What the task asks:
Filter the records below for the word "Given". Keep each line that has it.
[[ Data open ]]
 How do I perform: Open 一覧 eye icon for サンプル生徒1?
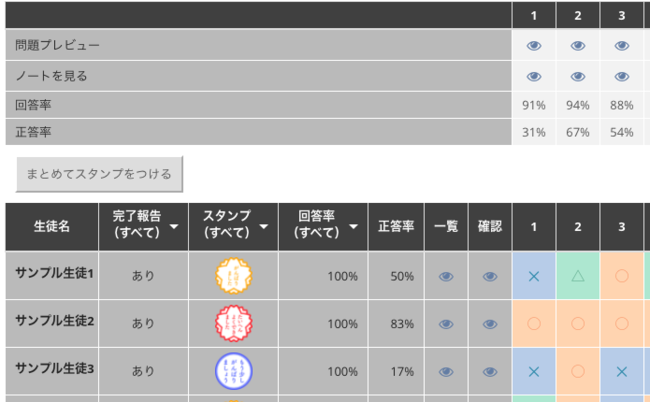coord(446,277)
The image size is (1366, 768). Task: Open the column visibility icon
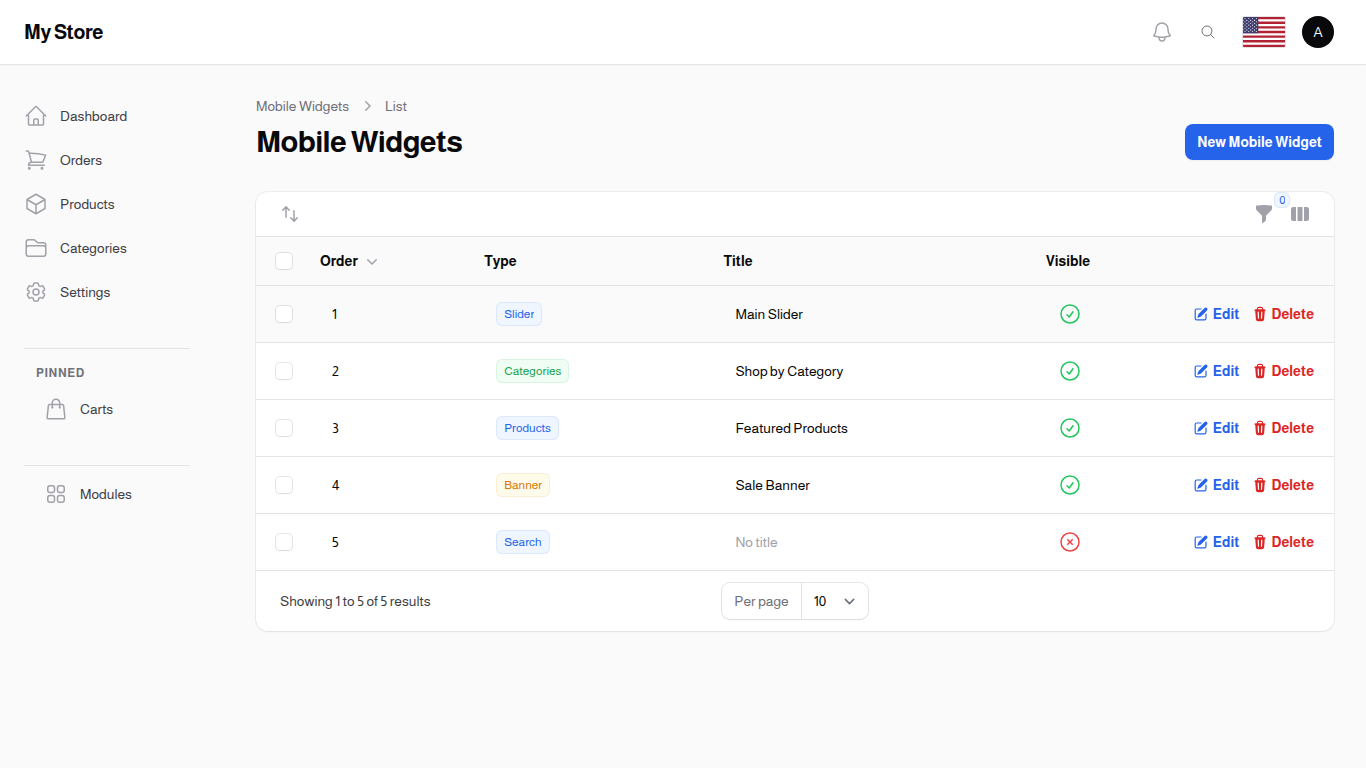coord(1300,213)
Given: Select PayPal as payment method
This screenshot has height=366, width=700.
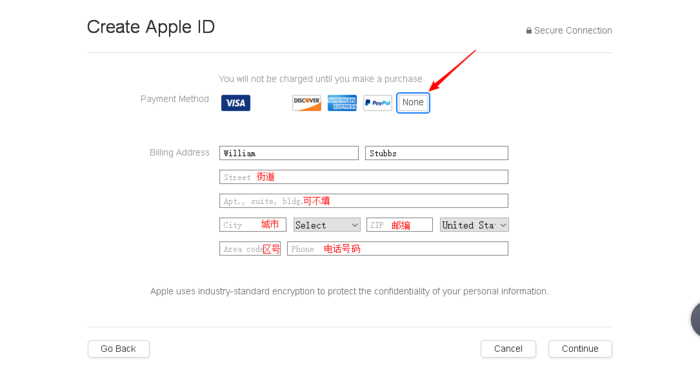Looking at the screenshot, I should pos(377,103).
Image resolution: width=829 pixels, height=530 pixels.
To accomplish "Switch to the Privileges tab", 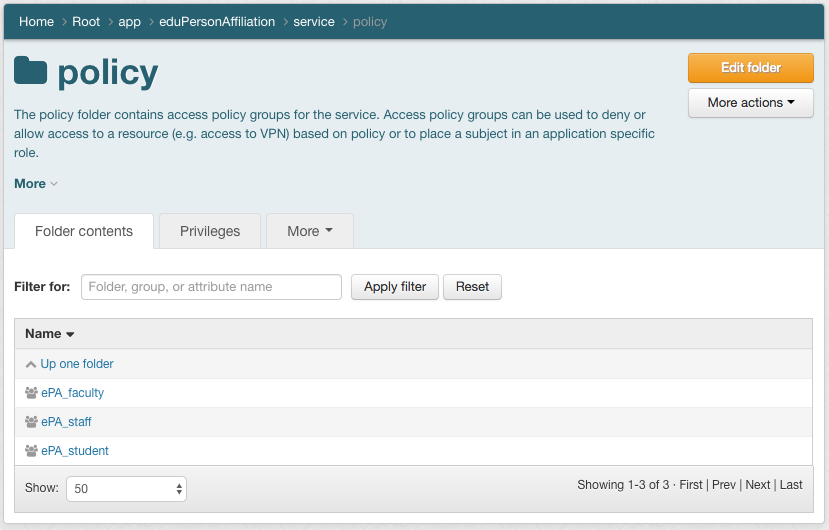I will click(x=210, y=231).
[[ Data closed ]]
[[ Data open ]]
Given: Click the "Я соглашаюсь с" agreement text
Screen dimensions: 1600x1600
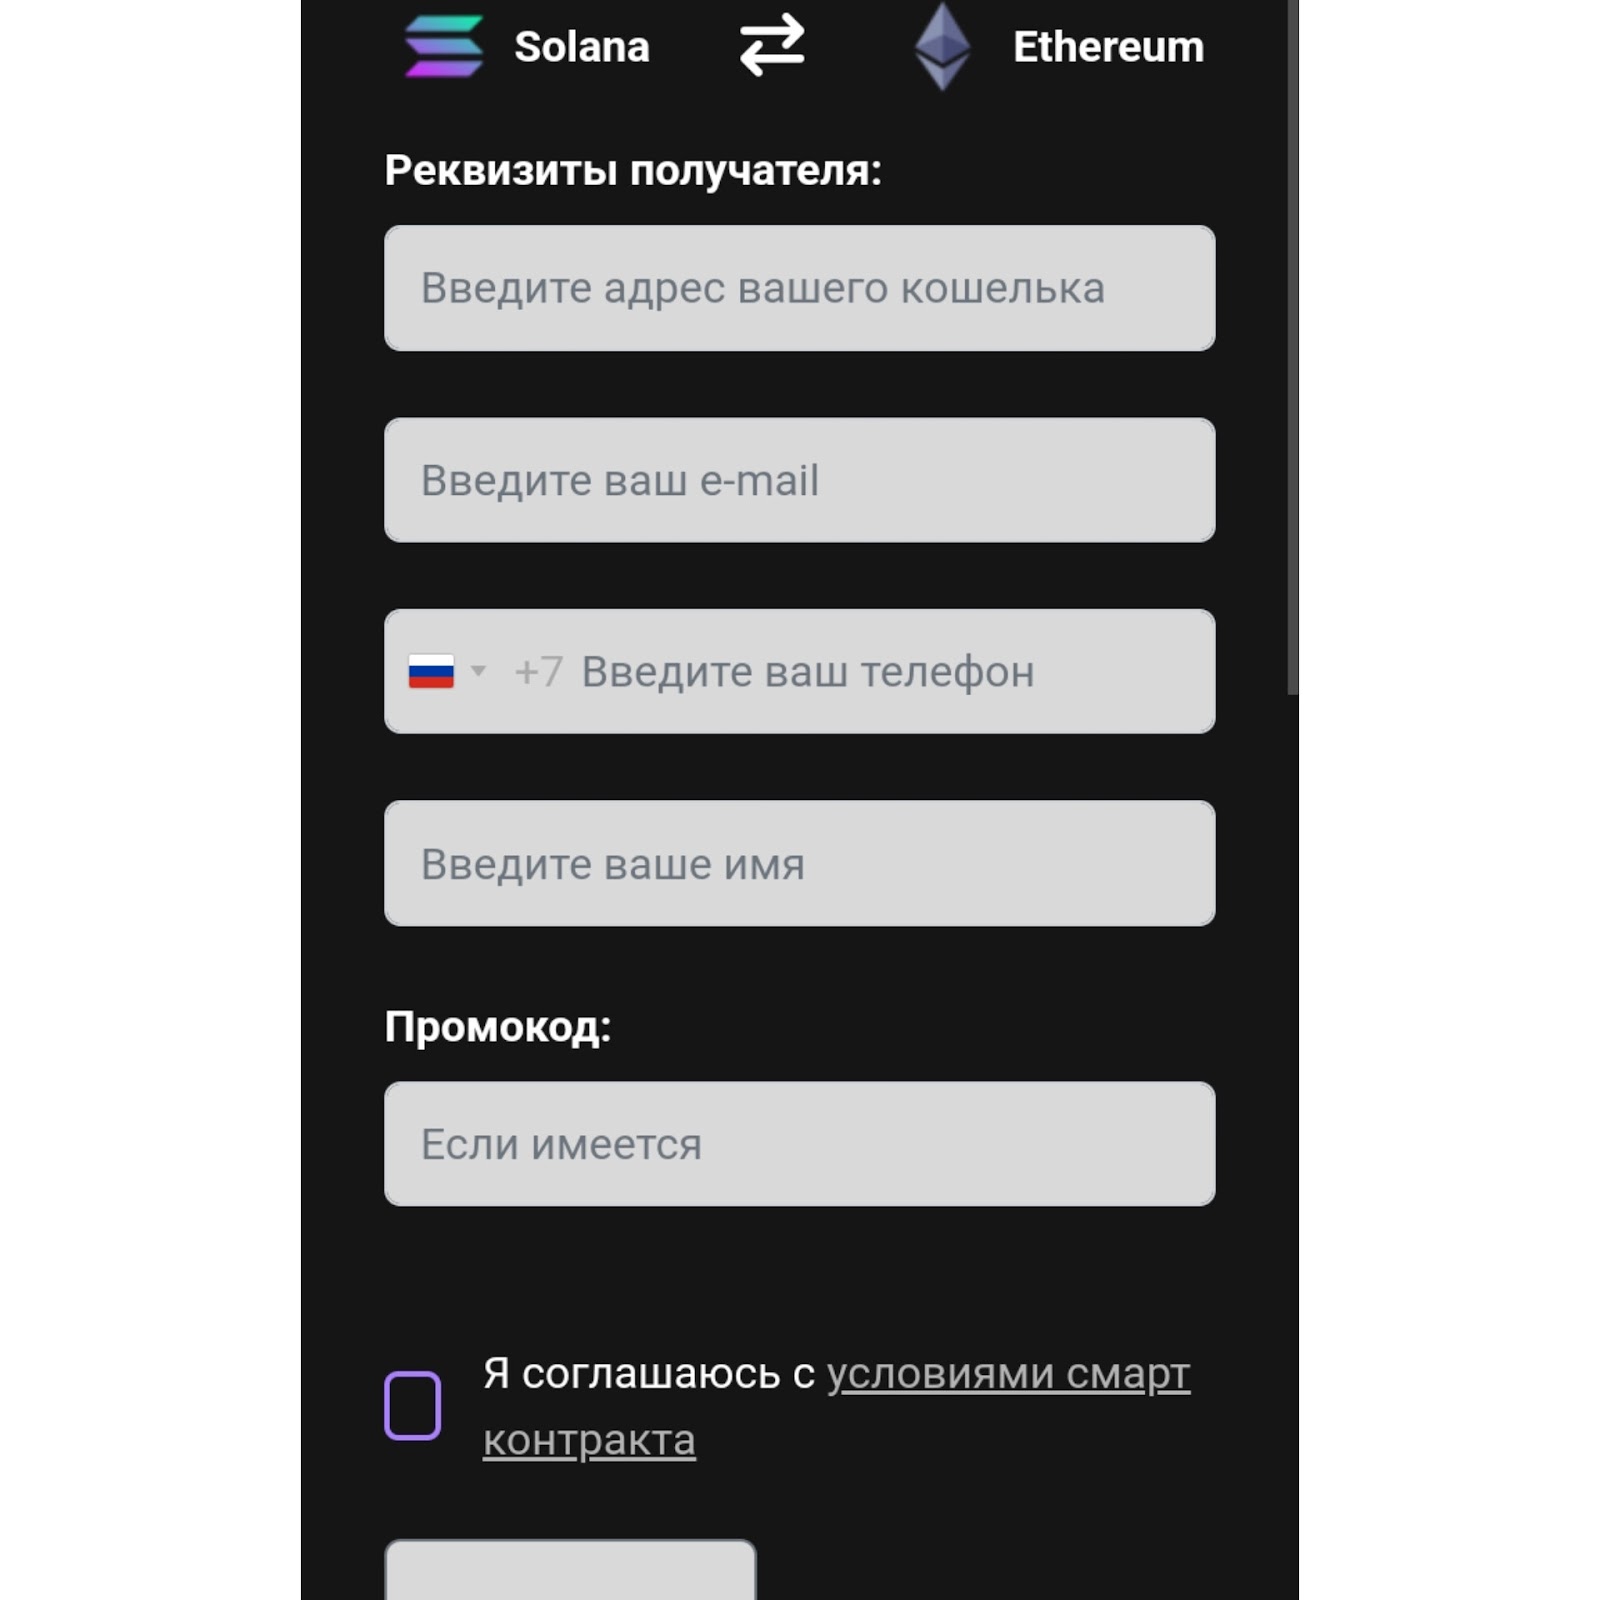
[[ Data closed ]]
[[ Data open ]]
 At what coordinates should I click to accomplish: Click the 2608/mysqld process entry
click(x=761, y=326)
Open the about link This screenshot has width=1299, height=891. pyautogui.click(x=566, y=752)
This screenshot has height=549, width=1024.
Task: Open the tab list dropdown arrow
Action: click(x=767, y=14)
[[ Data closed ]]
Problem solution:
Given: Select PayPal as payment method
Given: Click the "Я соглашаюсь с" agreement text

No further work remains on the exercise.